From your perspective, what should legislatures do to address diversity and a culture of inclusion internally and externally?

Cobb-Hunter: Legislatures should first and foremost practice what they preach. It’s not particularly convincing to have legislative leaders opine on diversity and inclusion when their staff and decision making process is neither diverse nor inclusive. Internally, legislative leaders who are serious about diversity and inclusion should make every effort to reflect both in their staff choices. Externally, the bully pulpit should be used to encourage decision makers to prioritize diversity and inclusion as a part of their work culture.

Porter: Legislators need cultural competency and implicit bias training. They need to make sure this training is occurring in the public agencies that have the most contact with people. The unconscious brain is 30,000 times more powerful than the conscious brain. Someone who is telling you they don’t have bias is not being truthful with themselves. We all have biases; we need to learn how to manage them, and that includes within the legislative process as well as for the agencies, staff and departments we hold accountable on behalf of voters.

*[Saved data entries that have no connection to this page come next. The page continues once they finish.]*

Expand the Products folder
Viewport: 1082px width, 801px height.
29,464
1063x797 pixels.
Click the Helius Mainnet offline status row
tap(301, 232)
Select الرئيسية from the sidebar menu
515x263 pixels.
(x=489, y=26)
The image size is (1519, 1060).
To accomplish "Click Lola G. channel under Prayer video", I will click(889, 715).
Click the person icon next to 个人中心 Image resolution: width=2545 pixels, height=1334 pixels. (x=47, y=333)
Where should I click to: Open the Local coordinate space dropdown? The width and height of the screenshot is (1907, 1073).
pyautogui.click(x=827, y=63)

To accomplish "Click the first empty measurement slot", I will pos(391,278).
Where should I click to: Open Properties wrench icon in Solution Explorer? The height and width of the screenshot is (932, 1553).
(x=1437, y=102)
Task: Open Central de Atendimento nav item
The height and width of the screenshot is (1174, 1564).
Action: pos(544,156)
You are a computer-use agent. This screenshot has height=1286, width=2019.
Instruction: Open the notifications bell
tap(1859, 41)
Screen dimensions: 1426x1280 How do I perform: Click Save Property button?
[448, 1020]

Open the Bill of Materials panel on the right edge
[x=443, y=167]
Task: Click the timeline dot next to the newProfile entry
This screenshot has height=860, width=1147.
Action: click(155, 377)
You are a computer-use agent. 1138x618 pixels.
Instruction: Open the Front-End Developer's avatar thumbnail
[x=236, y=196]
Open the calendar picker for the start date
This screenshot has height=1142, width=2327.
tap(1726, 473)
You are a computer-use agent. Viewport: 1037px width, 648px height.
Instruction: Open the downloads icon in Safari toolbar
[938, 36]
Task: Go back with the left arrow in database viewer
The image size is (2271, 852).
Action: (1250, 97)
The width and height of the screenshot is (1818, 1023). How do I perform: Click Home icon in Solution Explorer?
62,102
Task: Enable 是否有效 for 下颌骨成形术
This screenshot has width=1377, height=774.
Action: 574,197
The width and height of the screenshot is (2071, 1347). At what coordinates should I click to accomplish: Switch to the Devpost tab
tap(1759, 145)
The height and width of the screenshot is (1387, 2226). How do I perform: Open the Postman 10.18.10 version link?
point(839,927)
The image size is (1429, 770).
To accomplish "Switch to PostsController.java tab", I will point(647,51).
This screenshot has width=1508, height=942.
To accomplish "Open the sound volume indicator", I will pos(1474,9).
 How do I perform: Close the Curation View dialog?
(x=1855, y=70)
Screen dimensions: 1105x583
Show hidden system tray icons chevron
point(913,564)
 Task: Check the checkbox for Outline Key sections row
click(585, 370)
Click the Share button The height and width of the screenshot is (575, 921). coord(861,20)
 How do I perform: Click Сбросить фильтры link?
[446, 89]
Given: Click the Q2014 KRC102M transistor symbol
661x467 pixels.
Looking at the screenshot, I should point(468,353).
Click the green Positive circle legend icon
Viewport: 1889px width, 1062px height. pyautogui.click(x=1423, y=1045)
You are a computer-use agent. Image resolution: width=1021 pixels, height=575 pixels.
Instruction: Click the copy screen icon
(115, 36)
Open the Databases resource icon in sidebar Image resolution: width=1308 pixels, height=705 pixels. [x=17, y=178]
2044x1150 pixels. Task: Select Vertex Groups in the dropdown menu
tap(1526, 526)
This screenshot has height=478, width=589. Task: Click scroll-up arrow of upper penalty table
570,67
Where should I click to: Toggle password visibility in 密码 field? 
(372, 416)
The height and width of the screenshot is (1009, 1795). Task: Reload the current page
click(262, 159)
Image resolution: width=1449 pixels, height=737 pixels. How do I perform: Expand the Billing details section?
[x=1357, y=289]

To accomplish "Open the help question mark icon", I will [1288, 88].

With this being Black History Month, what message do you have for your state legislative colleagues across the country?

Cobb-Hunter: Black history is American history and should be recognized as such. The American fabric is stitched with the blood, sweat and tears of many Black people who have gone before. Learn to appreciate the role that Black people have played in the development of this country and get acquainted with implicit and explicit bias and the role it plays in shaping our thinking on a myriad of issues, including race.

Porter: While Black History Month may highlight the issues, I am reminded there have been trailblazers fighting for our freedom and a more inclusive America. We have to stand tall on our wall of equity and inclusion. We have no permanent friends and no permanent enemies, only permanent interest. We have to continue to fight for democracy and our communities’ interests.

These interviews, which were conducted by email, have been edited for length and clarity.